BEGIN SUPPLIED MATERIAL
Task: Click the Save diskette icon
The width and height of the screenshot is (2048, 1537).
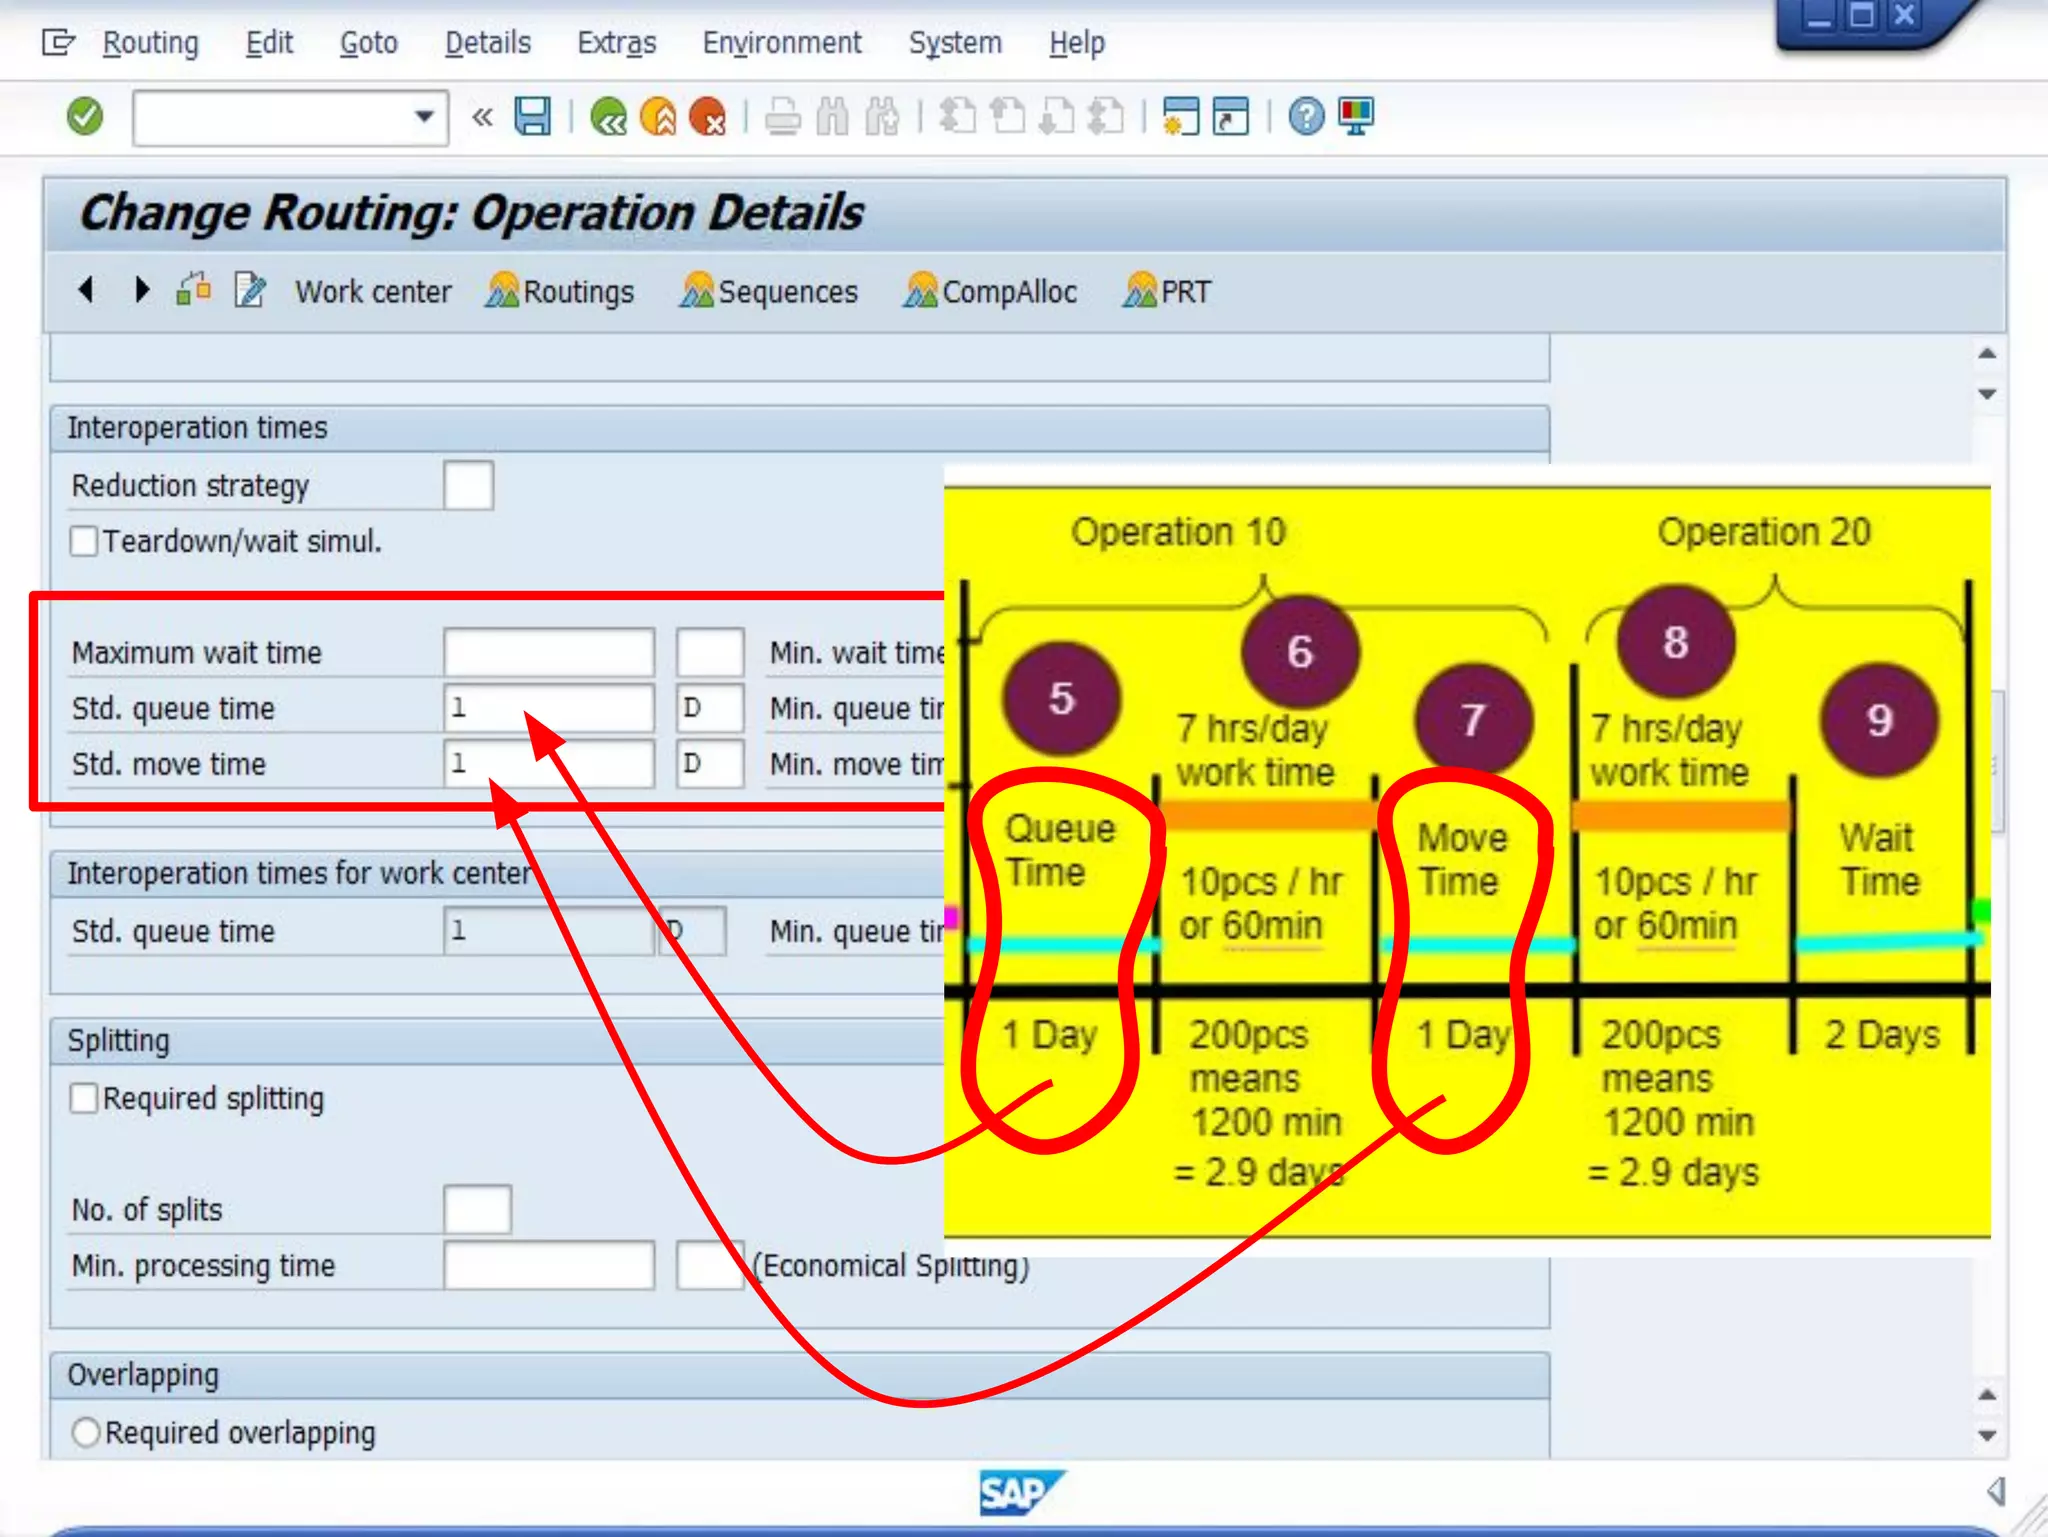Action: click(532, 117)
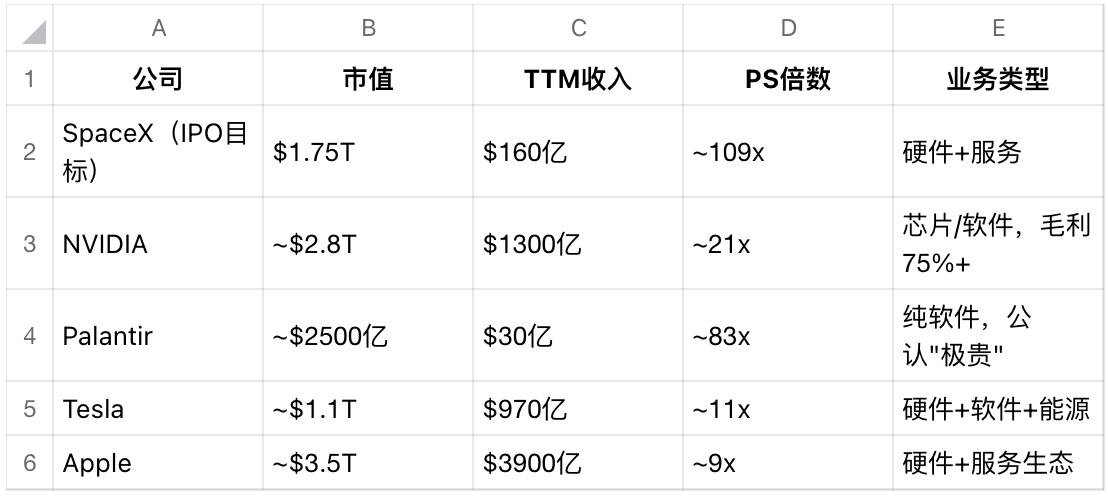This screenshot has height=502, width=1108.
Task: Select row 5 header
Action: (30, 409)
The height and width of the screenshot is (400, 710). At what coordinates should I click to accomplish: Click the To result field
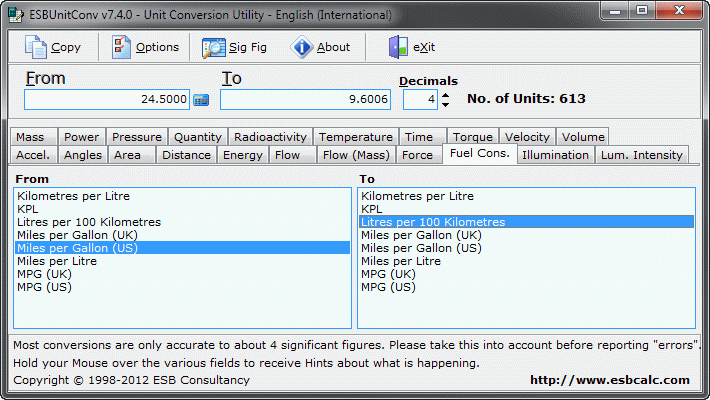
END SUPPLIED MATERIAL
Give the lines of the material above as a numbered list, omitting blank lines. Leave the pictures out of your answer.

* [COMPLETED TASK]
1. Task: Click the Save diskette icon
2. The width and height of the screenshot is (2048, 1537).
3. Action: click(532, 117)
4. This screenshot has height=502, width=1108.
5. Task: Select row 5 header
6. Action: (30, 409)
7. The height and width of the screenshot is (400, 710). At what coordinates should I click to accomplish: Click the To result field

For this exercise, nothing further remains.